Emily Miller went through the D.C. process for legally obtaining a gun. In this article, she mulls over the questions asked on the form the D.C. police require before approving you:

Also, if you’ve ever been convicted of “vagrancy”, you’re out of luck. I’m not sure why hanging around the 7-Eleven parking lot too long makes you unqualified to have a gun, but someone in the city government does.

They are also worried about someone who has operated a “bawdy house” from possessing guns. And even after she’s done with this particular form, and gets it notarized, there’s still 17 more steps to go. There is no way we can allow this to stand, and I don’t care what the courts say. After we get HR822, repealing DC’s gun laws and removing the subject of firearms regulation back to Congress needs to become a priority.DC Gun Bill of Rights

It could be argued that Washington D.C. has so few gun owners, this is not a wise use of limited legislative resources, but I disagree.

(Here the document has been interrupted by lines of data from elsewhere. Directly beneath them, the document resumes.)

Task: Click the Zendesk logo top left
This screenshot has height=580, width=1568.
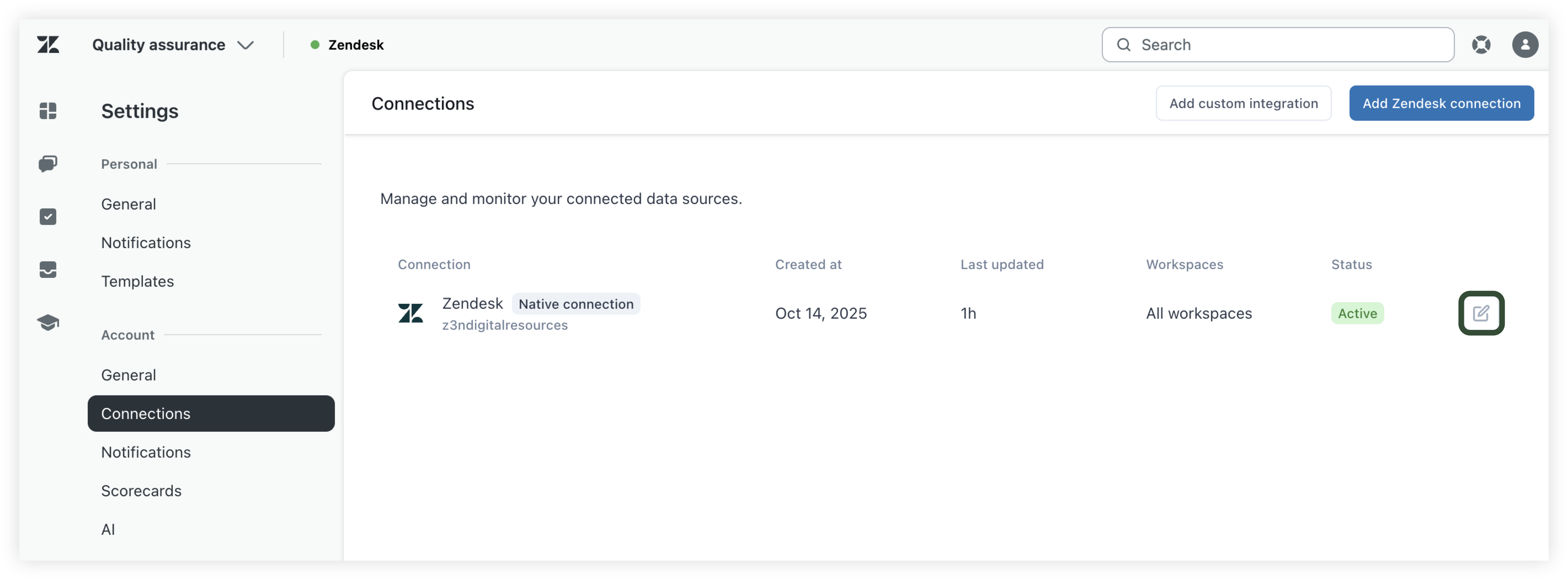Action: point(48,44)
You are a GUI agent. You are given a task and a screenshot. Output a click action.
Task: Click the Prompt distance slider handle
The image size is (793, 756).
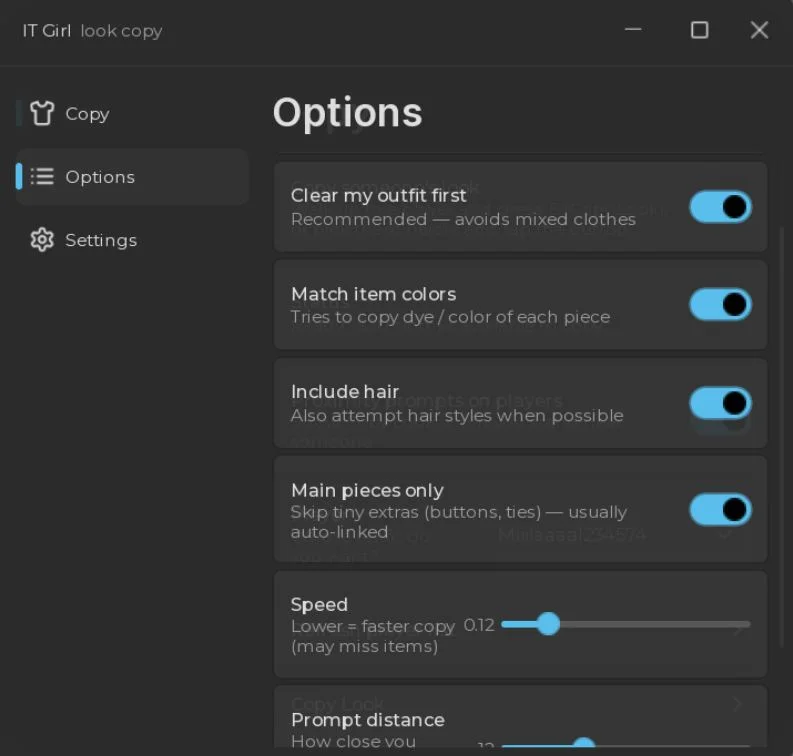[584, 743]
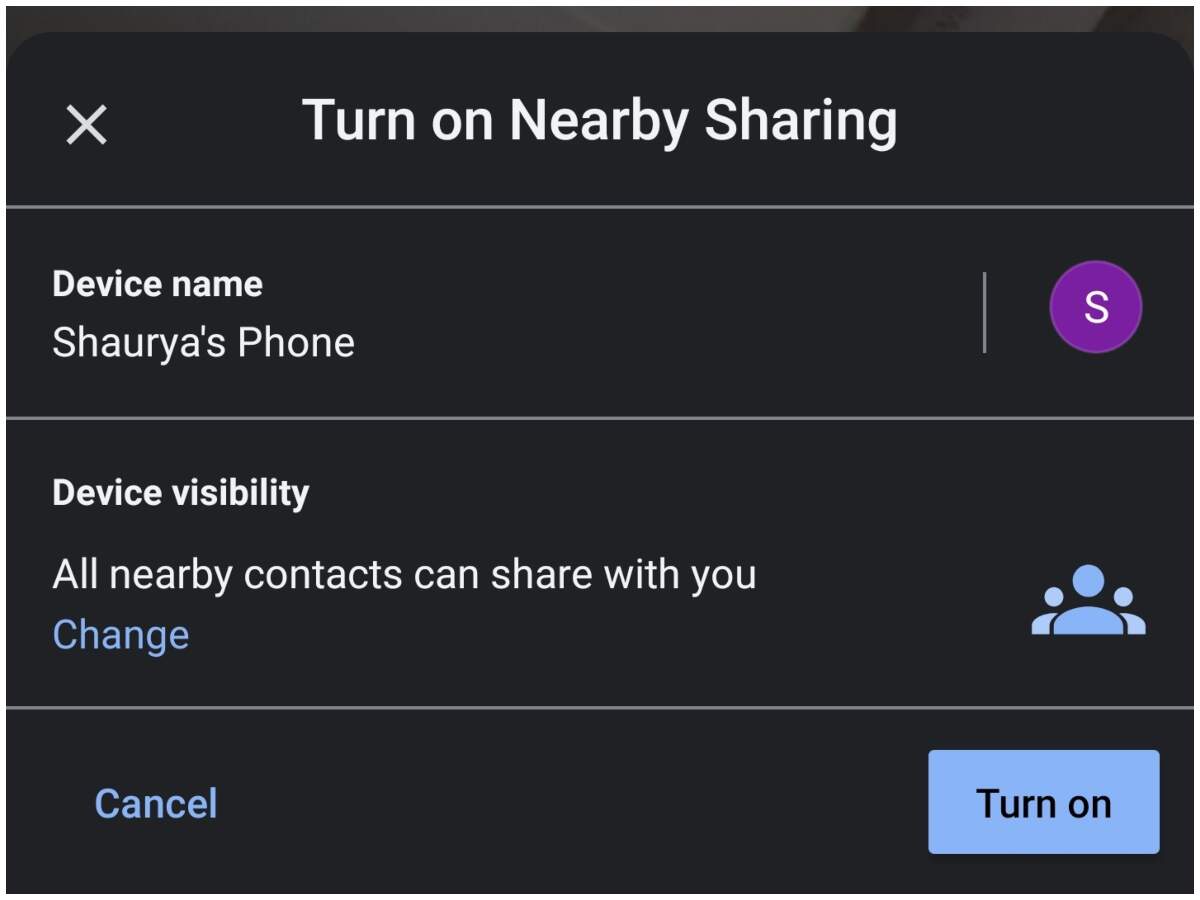Tap the white X icon in the header

(x=86, y=125)
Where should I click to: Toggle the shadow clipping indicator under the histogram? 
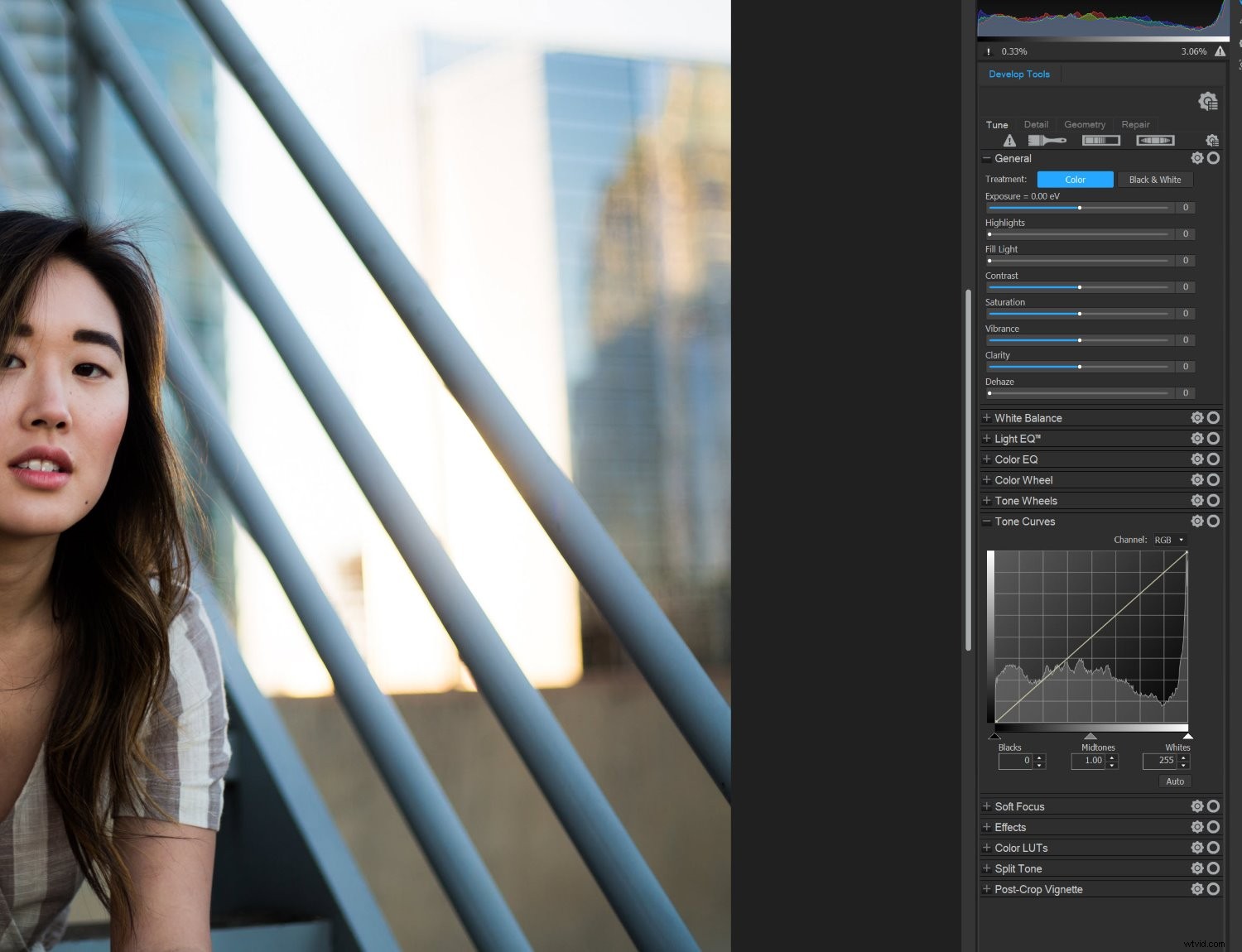click(987, 51)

If the D.C. City government had taken the Supreme Court decision in Heller seriously, it easily could have restructured its laws with due respect for the fact that it was a fundamental constitutional right. It chose not to. D.C. chose to see what it could get away with. This charade is now being repeated in Chicago.

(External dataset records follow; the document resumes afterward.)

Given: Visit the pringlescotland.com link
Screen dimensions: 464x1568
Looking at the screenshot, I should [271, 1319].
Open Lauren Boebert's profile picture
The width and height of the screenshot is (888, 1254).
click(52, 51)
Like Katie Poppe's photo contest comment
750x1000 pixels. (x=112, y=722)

I want to set up D.C. as an example, to convince other jurisdictions that it’s better to accept the inevitable than to continue playing games with people’s Constitutional rights. The only way to do that is to say D.C. is bound only by the United States Code and federal regulations when it comes to gun laws, and take their toy away from them by modifying home rule so they can never regulate firearms again. Right now jurisdictions like D.C. and Chicago are betting they can thumb their noses at us with impunity. We have to show them that this is a grave error, and will only result in losing more than they would have if they had just behaved themselves from the beginning.

4 thoughts on “The D.C. Standard”

    1. A brothel. But I’m amused by the use of the term. And what made them center on people who run houses of prostitution?

  1. Close, but no cigar, Sebastian.

    I grew up in DC, went to college there and worked in DC for a couple of decades. During that period I battled DC government on nearly every issue associated with “normal living;” I can tell you stories about DC’s mandatory motor vehicle inspection that would have you calling for Arclight raids, and don’t bring up “landlord/tenant court” in my presence. I was constantly amazed that laws of physics worked in DC.

    Don’t stop with taking away their ability to regulate firearms – the Constitution stipulates a “federal district” as the seat of the US government, so make it a federal district. Have everything in DC directly under Congress’ control. The people in DC government couldn’t manage a ham sandwich if you chewed and swallowed it for them.

    Give everything north of the Potomac River and west of the Anacostia River within a roughly three-mile-square area centered on the Capitol building back to Maryland; nine square miles is plenty big enough for the US government and small enough that Congress can probably successfully manage it.

    Only problem is, even the People’s Republic of Maryland isn’t stupid enough to want any of it back.

  2. “It could be argued that Washington D.C. has so few gun owners, this is not a wise use of limited legislative resources, but I disagree.”

    D.C.’s laws are one of the reasons it has so few gun owners. If more people had their rights, more would exercise those rights.